President Xi said the basic framework has been established, the key is the implementation of the detailed policies. On what that entails I interviewed Li Yizhong, former Minister of Industry and Information Technology. He shares the paths to developing mix-shareholding, and on how to open state-dominated oil and telecom industries," said CCTV reporter Guan Xin.
"Developing mixed-ownership of state and non-state capital should benefit both sides. It is a two-way thing. For state-owned companies, now most of them have already diversified their ownership, or are even listed on stock market. But there is still more to do. Now many state companies are 70% owned by the state. It still has significant room to be lowered to 51%, still a controlling stake. It should introduce more private capital, social capital. It will benefit SOEs by bringing in their capital, technology, management, and the market. On the other hand, private companies may also bring in state capital and talents. In practice, companies should play the leading role under the market mechanism," said Li Yizhong, CPPCC member, former Minister of Industry and Information Technology.

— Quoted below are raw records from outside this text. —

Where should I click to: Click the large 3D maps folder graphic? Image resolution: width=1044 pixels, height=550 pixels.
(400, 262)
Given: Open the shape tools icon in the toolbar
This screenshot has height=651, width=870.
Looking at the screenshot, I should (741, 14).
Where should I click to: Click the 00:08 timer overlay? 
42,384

"Monopolized industries usually have a very long industrial chain. Some businesses, like oil refining, processing, retail, are not monopolized. Since those companies’ listings, they have attracted lots of private and foreign investments. Now they’re looking to attract more. So is the telecoms sector. The basic business is monopolistic, while value-added business is being opened up. The government’s work report has clearly pointed out, reform on the monopolistic sectors will focus on opening up the competitive business, while franchising the non-competitive one.

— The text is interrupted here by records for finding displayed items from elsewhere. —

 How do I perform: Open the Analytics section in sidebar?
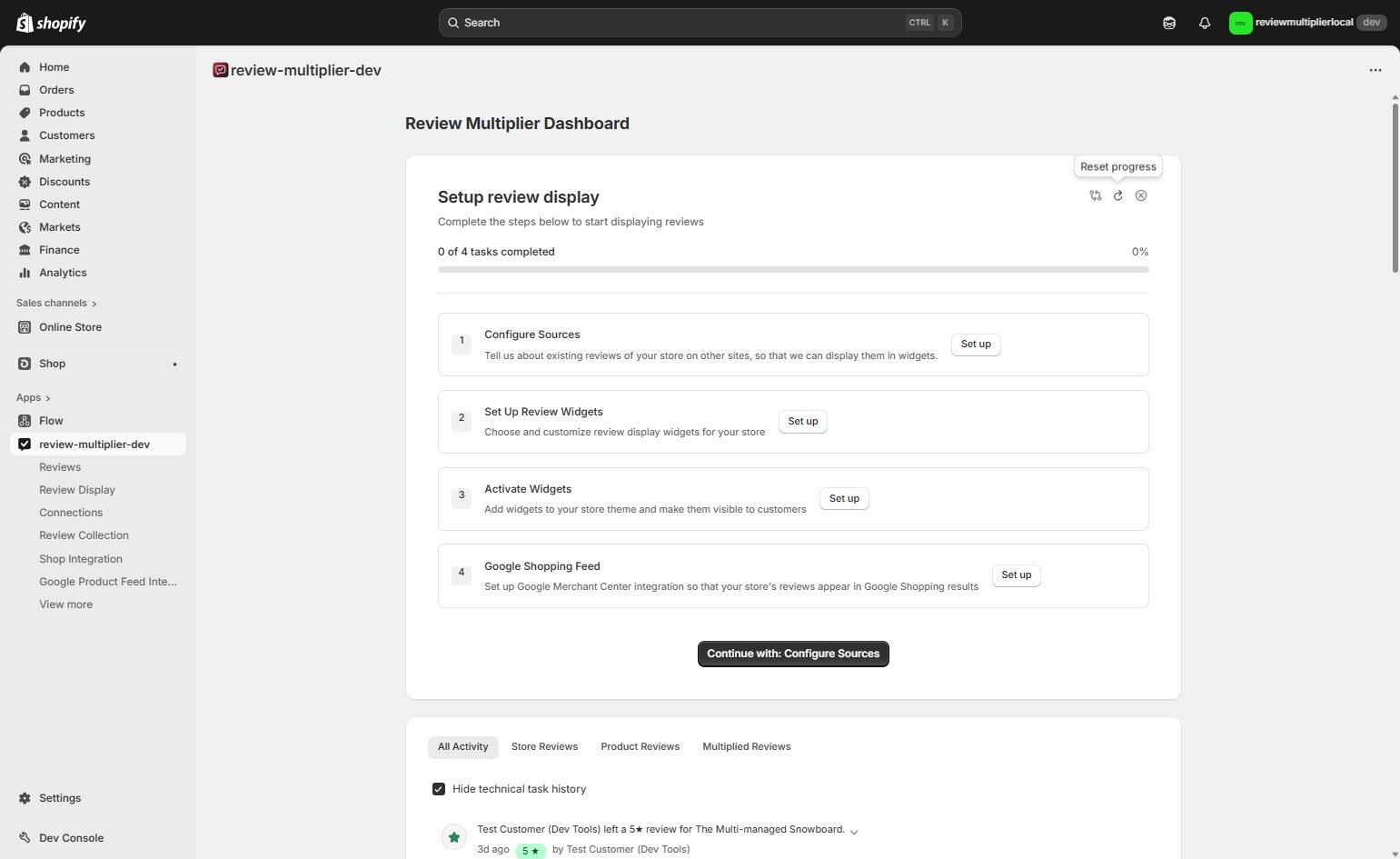point(63,272)
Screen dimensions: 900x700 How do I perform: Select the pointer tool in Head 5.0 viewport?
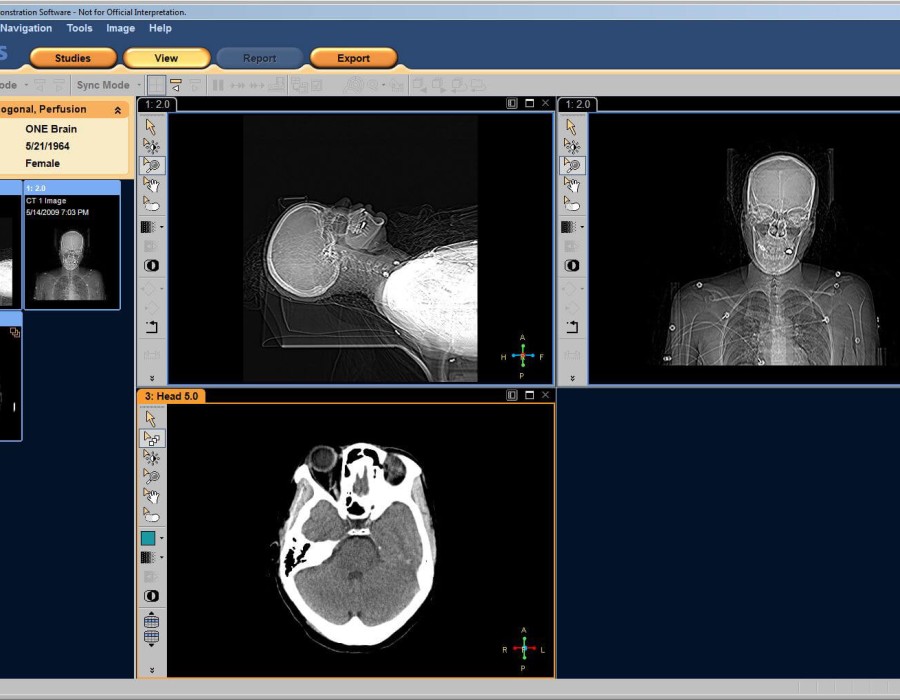coord(151,418)
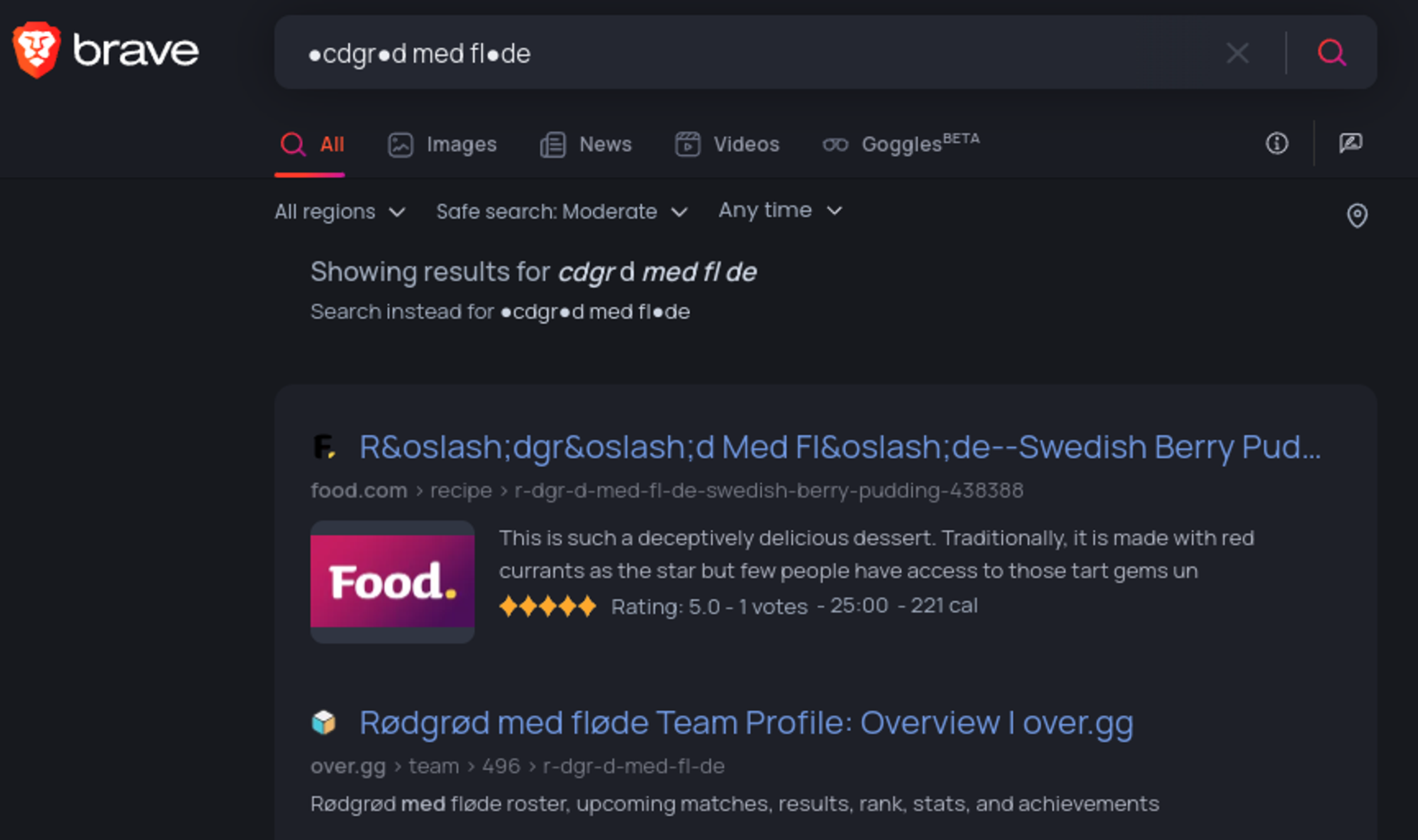The width and height of the screenshot is (1418, 840).
Task: Clear the search query with X
Action: click(x=1237, y=53)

The government is encouraging private capital to invest in areas such as banking, oil, electricity, railway, telecom, resources and utilities, and to open competitive operations of state-owned sector in more areas to encourage full participation of private capital. In a first move, China’s top oil refiner Sinopec announced in mid-February that it would bring in private capital to jointly market and sell its oil products," Li also said.